Pick out each line of the listing that contains the string "Task" with the same capitalization, and copy those lines.

---- LISTING

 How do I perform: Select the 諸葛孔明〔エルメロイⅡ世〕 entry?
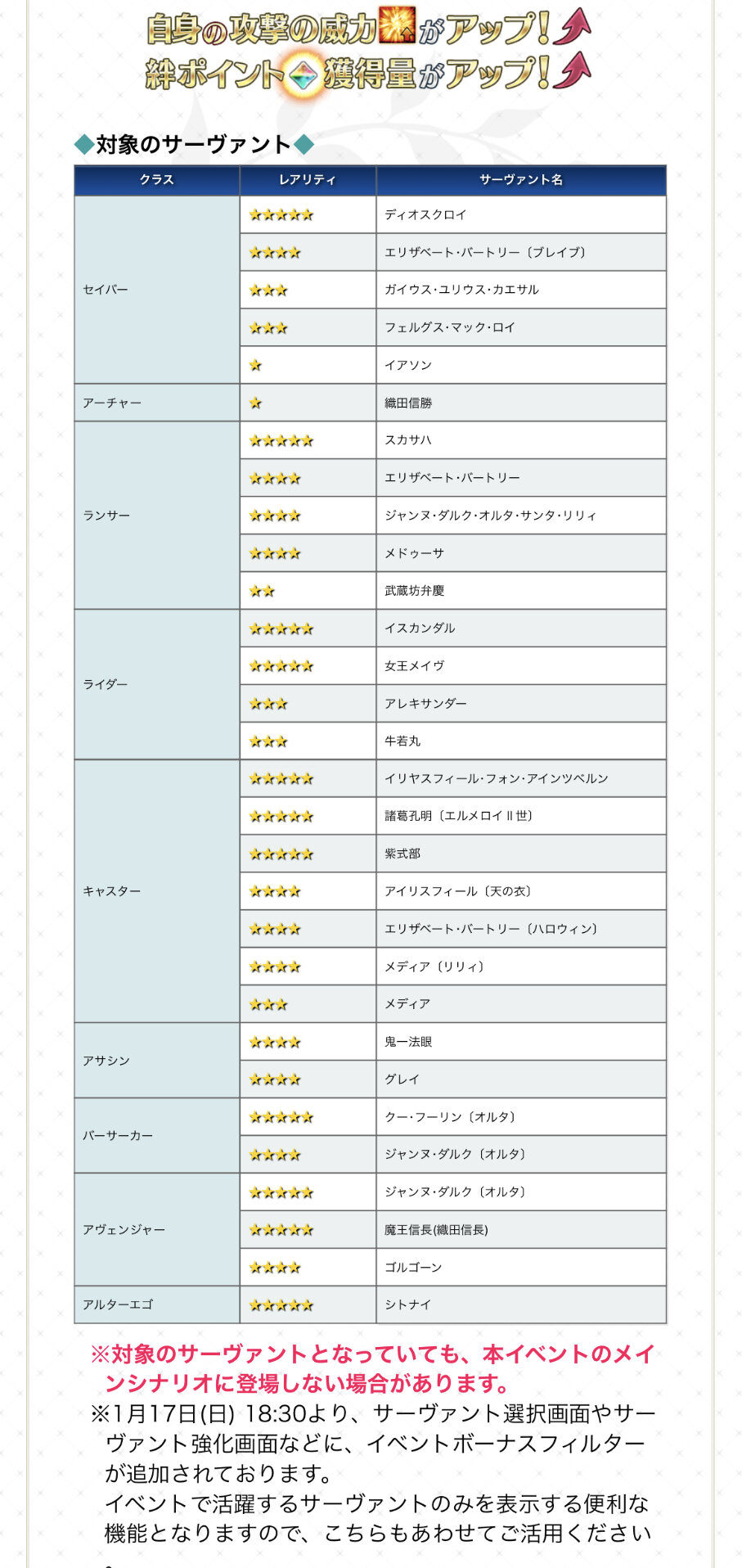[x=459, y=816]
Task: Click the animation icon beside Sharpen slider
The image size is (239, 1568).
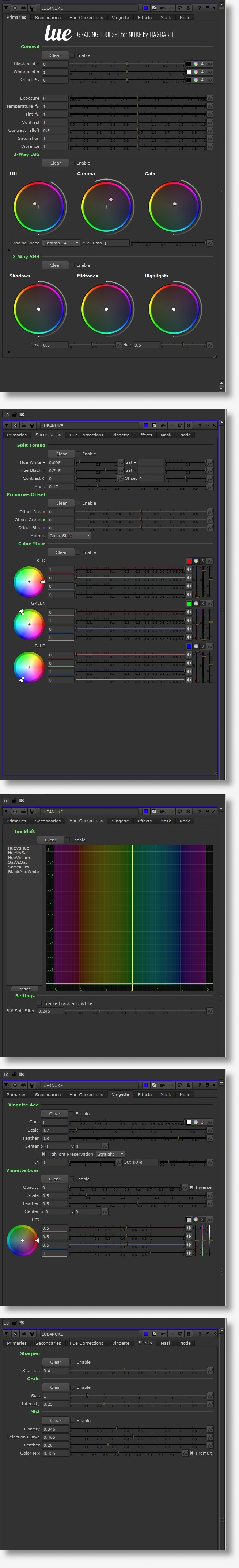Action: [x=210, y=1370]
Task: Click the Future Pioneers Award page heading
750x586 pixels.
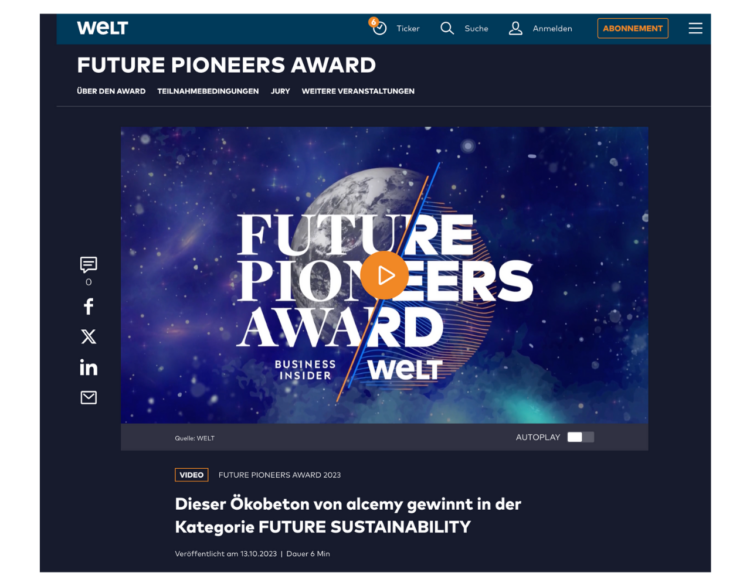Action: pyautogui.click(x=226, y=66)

--------

ANSWER TO THE PROBLEM:
Task: Click the animation icon beside Sharpen slider
Task: Click the Future Pioneers Award page heading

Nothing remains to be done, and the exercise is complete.